Along with that we will be passing a custom evaluation metric in the feval
argument that calculates the penalty error
and minimizes it
sparse_matrix<-sparse.model.matrix(content_1~.-1-customer.id-county,data = Train)
#sparse_matrix@Dim
dtrain<-xgb.DMatrix(data=sparse_matrix,label=Train$content_1)
sparse_matrix_test<-sparse.model.matrix(content_1~.-1-customer.id-county,data = Test)
dtest<-xgb.DMatrix(data=sparse_matrix_test,label=Test$content_1)
evalerror <- function(preds, dtrain) {
labels <- getinfo(dtrain, "label")
B<-matrix(data = rep(0,4),nrow = 2,ncol = 2)
A<-as.matrix(table(labels,preds>=0.5))
B[1:nrow(A),1:ncol(A)]<-A
err<-sum(B*PenaltyMatrix)/nrow(dtrain)
return(list(metric = "penalty_error", value = err))
}
watchlist=list(train = dtrain, test=dtest)
params=list(eta=0.01,max_depth=8,objective="binary:logistic")
model_xgb<-xgb.train(params = params,data = dtrain,verbose = 0,watchlist = watchlist,nrounds=10000,nthread=8,maximize=F,early_stopping_rounds = 100,scale_pos_weight=91,feval=evalerror)

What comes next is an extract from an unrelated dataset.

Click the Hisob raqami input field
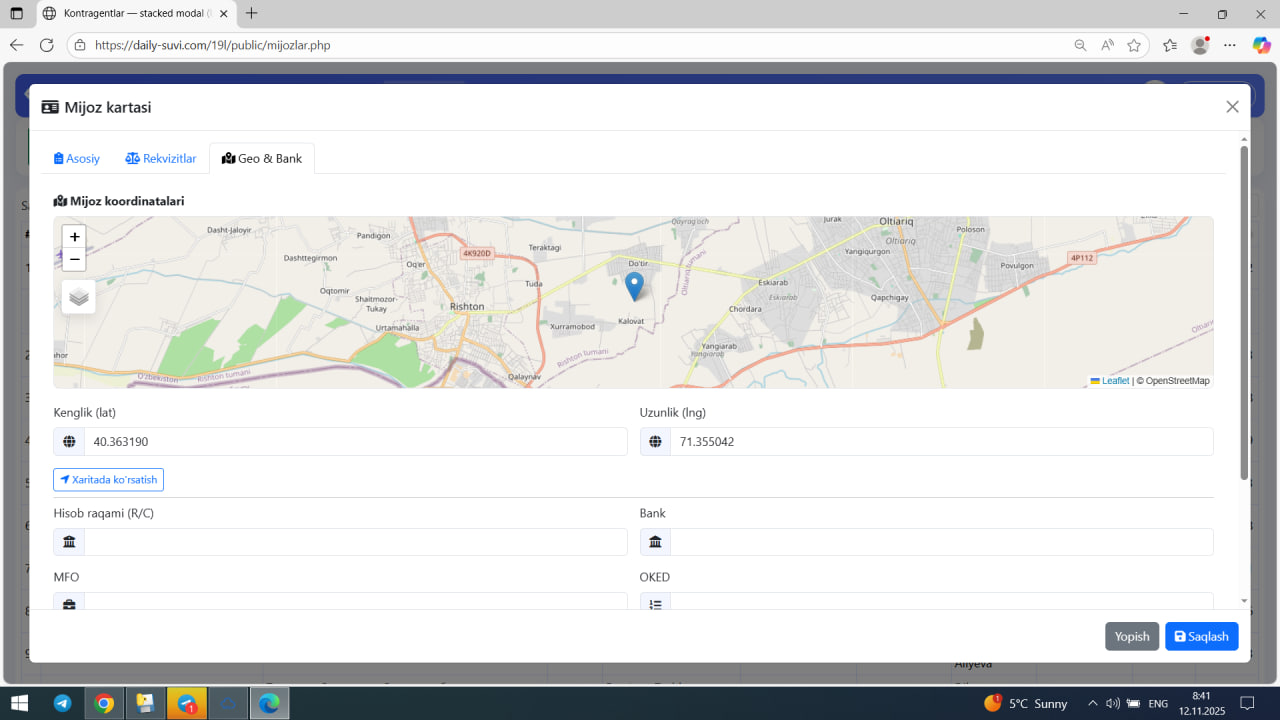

imp <-xgb.importance(feature_names = colnames(sparse_matrix),model = model_xgb)
xgb.plot.importance(imp)
pred_xgb<-predict(model_xgb,newdata = dtest)
table(Test$content_1,pred_xgb>=0.5)
We are finalizing with this xgboost
model. Now we will be doing our prediction on the content_test.tsv
data.
test <- read.csv("content_test.tsv",sep='\t')

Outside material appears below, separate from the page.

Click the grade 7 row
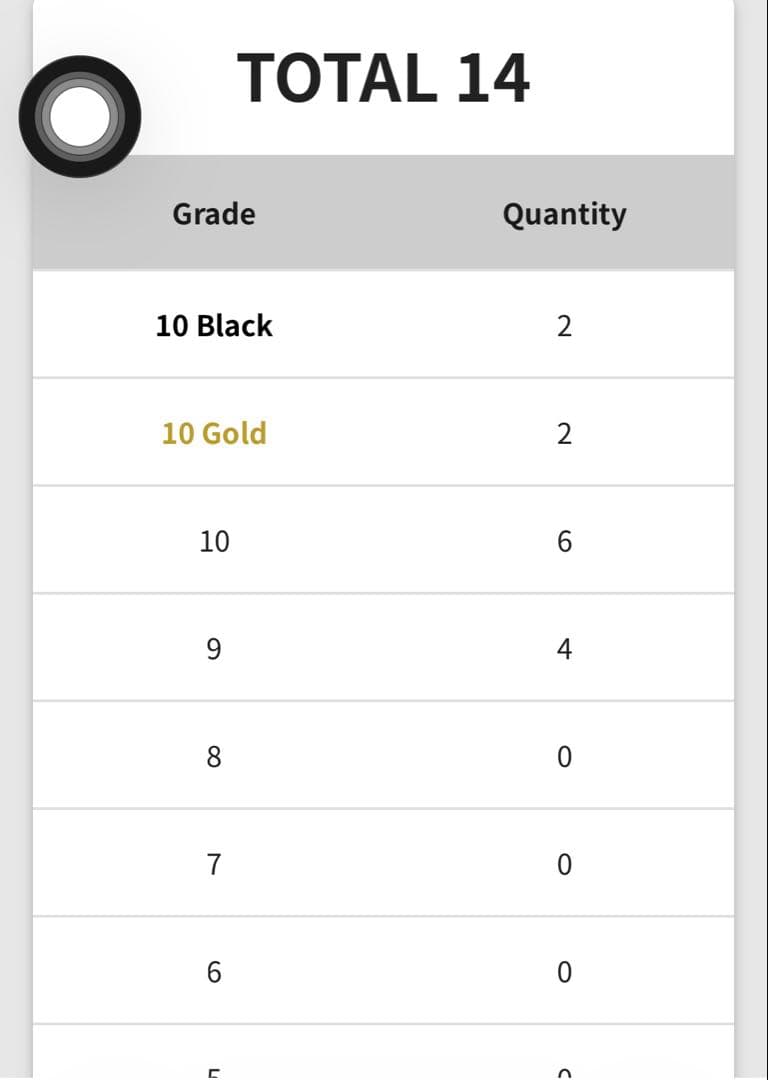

Removing Outliers from test data
From express total spend
boxplot(test$express.total.spend)
outlier <- boxplot.stats(test$express.total.spend)$out
#min(test$express.total.spend)
test$express.total.spend[test$express.total.spend >= min(outlier)] <- min(outlier)
#boxplot.stats(test$express.total.spend)$out
boxplot(test$express.total.spend)
#test$express.total.spend<-log(test$express.total.spend)
From metro total spend
boxplot(test$metro.total.spend)
outlier <- boxplot.stats(test$metro.total.spend)$out
test$metro.total.spend[test$metro.total.spend >= min(outlier)] <- min(outlier)
#boxplot.stats(test$metro.total.spend)$out
boxplot(test$metro.total.spend)
From superstore.total.spend
boxplot(test$superstore.total.spend)
outlier <- boxplot.stats(test$superstore.total.spend)$out
test$superstore.total.spend[test$superstore.total.spend >= min(outlier)] <- min(outlier)
boxplot(test$superstore.total.spend)
From extra.total.spend
boxplot(test$extra.total.spend)
outlier <- boxplot.stats(test$extra.total.spend)$out
test$extra.total.spend[test$extra.total.spend >= min(outlier)] <- min(outlier)
boxplot(test$extra.total.spend)
From fandf.total.spend
boxplot(test$fandf.total.spend)
outlier <- boxplot.stats(test$fandf.total.spend)$out
#min(test$fandf.total.spend)
test$fandf.total.spend[test$fandf.total.spend >= min(outlier)] <- min(outlier)
boxplot(test$fandf.total.spend)
From petrol.total.spend
boxplot(test$petrol.total.spend)
outlier <- boxplot.stats(test$petrol.total.spend)$out
test$petrol.total.spend[test$petrol.total.spend >= min(outlier)] <- min(outlier)
boxplot(test$petrol.total.spend)
From direct.total.spend
boxplot(test$direct.total.spend)
outlier <- boxplot.stats(test$direct.total.spend)$out
#min(test$direct.total.spend)
test$direct.total.spend[test$direct.total.spend >= min(outlier)] <- min(outlier)
boxplot(test$direct.total.spend)
#hist(test$direct.total.spend)
#test$direct.total.spend<-log(test$direct.total.spend)
We will be using the xgboost model built for prediction
sparse_test<-sparse.model.matrix(~.-1-customer.id-county,data = test)
dtest2<-xgb.DMatrix(data=sparse_test)
pred_test_xgb <- predict(model_xgb,newdata = dtest2)
LogLoss
.
Calculating We will be calculating logloss for the prediction of clicking on content1
# Read the true values as 'labels'
# labels = read.csv(file_name)
#You will have to passthe true value as `labels`
#logloss = LogLoss(y_pred = pred_test_xgb,y_true = labels)
#logloss